While plants all over Asia have mastered more difficult printing processes, there are no innovations coming from the area. Not yet, at least. "With new generations of machines, they will probably surprise western countries one of these days," says Menegon.
|Gidue's booth at the India Label Show 2002 in Mumbai.|
Updated machinery helps cultivate a new generation of printing, and an influx of foreign corporations continue to push Asian printing companies toward increased capabilities. The label industry is moving forward on many fronts.
Yet at the same time, flexography, while it is starting to take root in Asian countries, is not seeing the amount of acceptance that many had expected. Instead, products are being produced through other processes.
"Flexography increases, but still slowly," says Jame Wang, regional sales manager for Jiu Heng Graphics Limited, located in Shenzen, China, a distributor for Allied Gear in mainland China and Taiwan.
Speculation abounds as to why flexography, a star player in the United States label printing industry, is pushed off to the sidelines in Asia. Benjamin Shaw of United Printing says flexography is not catching on for two reasons: tradition and surrounding conditions.
In China, for instance, "It's not as convenient as letterpress, particularly when it comes to plate making," he says. "Flexo plates are expensive and take a long time to get."
A solid supply network, which any industry needs, is not there. Ollie Song, regional sales manager for Jiu Heng Graphics Limited, says that before the region sees more flexo label growth, the industry needs to "control the cost of label production [when using] flexography."

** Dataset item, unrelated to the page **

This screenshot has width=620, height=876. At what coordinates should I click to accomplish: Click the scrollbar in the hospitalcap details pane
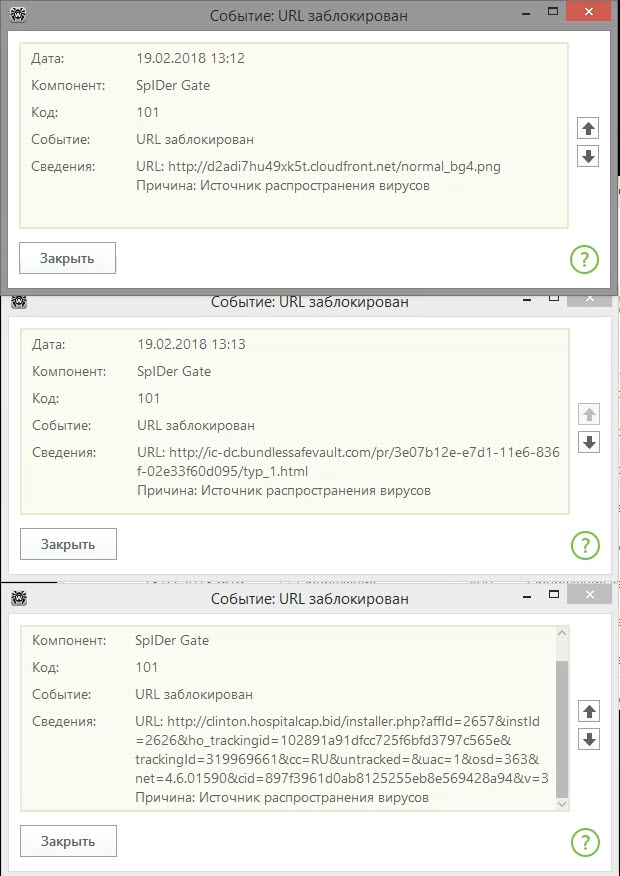pyautogui.click(x=562, y=728)
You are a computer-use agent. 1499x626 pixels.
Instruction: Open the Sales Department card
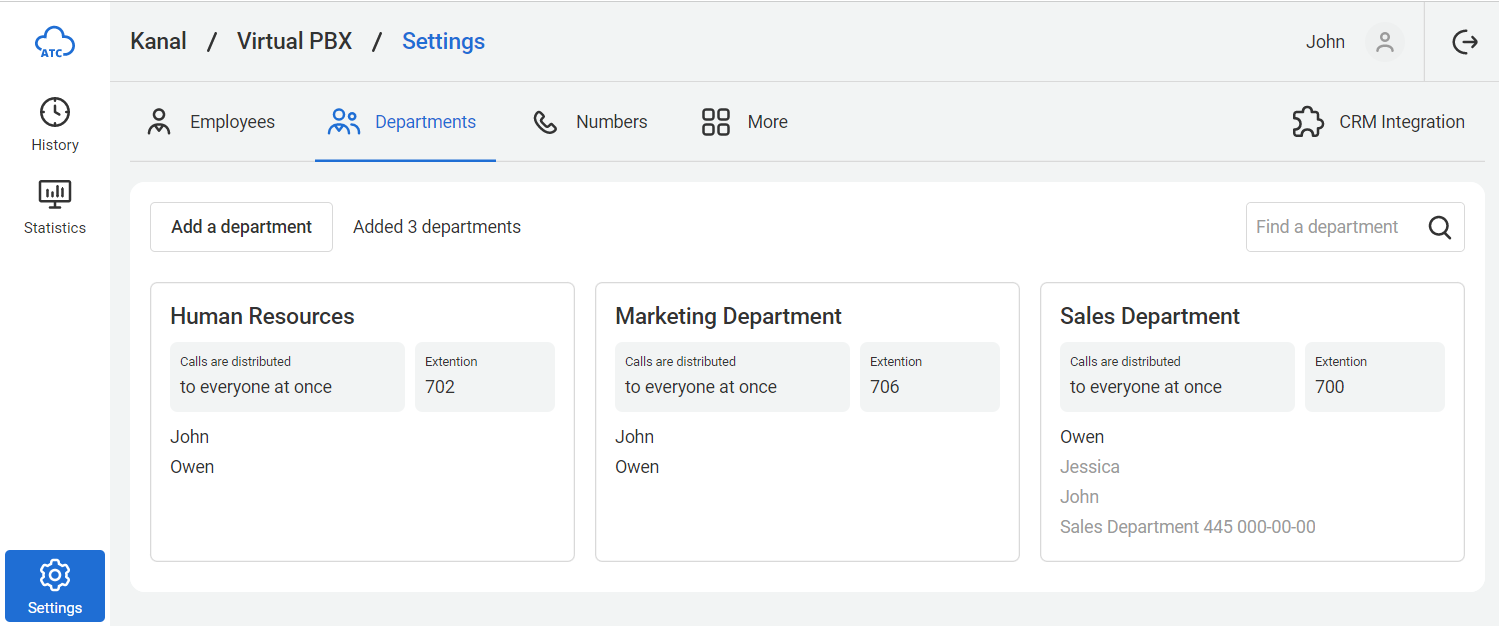tap(1149, 317)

|Pictured are front and back photographs of a cigarette carton printed in China. The holograms, foil and intricate design on this box demonstrate Asian printers' high level of expertise.|
A weak supply chain isn't the only factor inhibiting flexographic growth. In Japan, Shiwaku of LINTEC Corporation estimates that 80 percent of printing is done by letterpress. He says label orders often come in small quantities and flexography isn't suited to these types of orders. "People have started to become interested in flexography little by little. However, due to the difference in needs — small quantities — it isn't easy to be increased," he says.
While the current condition of flexography for many Asian countries is not strong, the prognosis is more promising. The infrastructure is strengthening, aided by pressure sensitive substrate suppliers like Avery Dennison and Raflatac, that have come to China and other parts of Asia. Their presence "reduces the cost of label printing. We can foresee a growth in the near future," comments Wang.
There are other signs that flexography is on the rise in Asian countries. Gidue S.p.A. is a producer of narrow web printing and converting machines, specializing in flexographic presses and rotary diecutting equipment. After the India Label Show 2002 this past November, a press release issued by the company reported that "the three-day exhibition was full of people attracted by flexo technology."
Like the tortoise in the famed fable, flexography slowly progresses. Will it soon surpass the hares of the Asian printing world? Time will tell.
"The Asian market is growing to match the rest of the world. There is a bit of a lag in the UV flexo arena. However, the interest is there, which should spur continued growth in all areas of printing," says Olsson.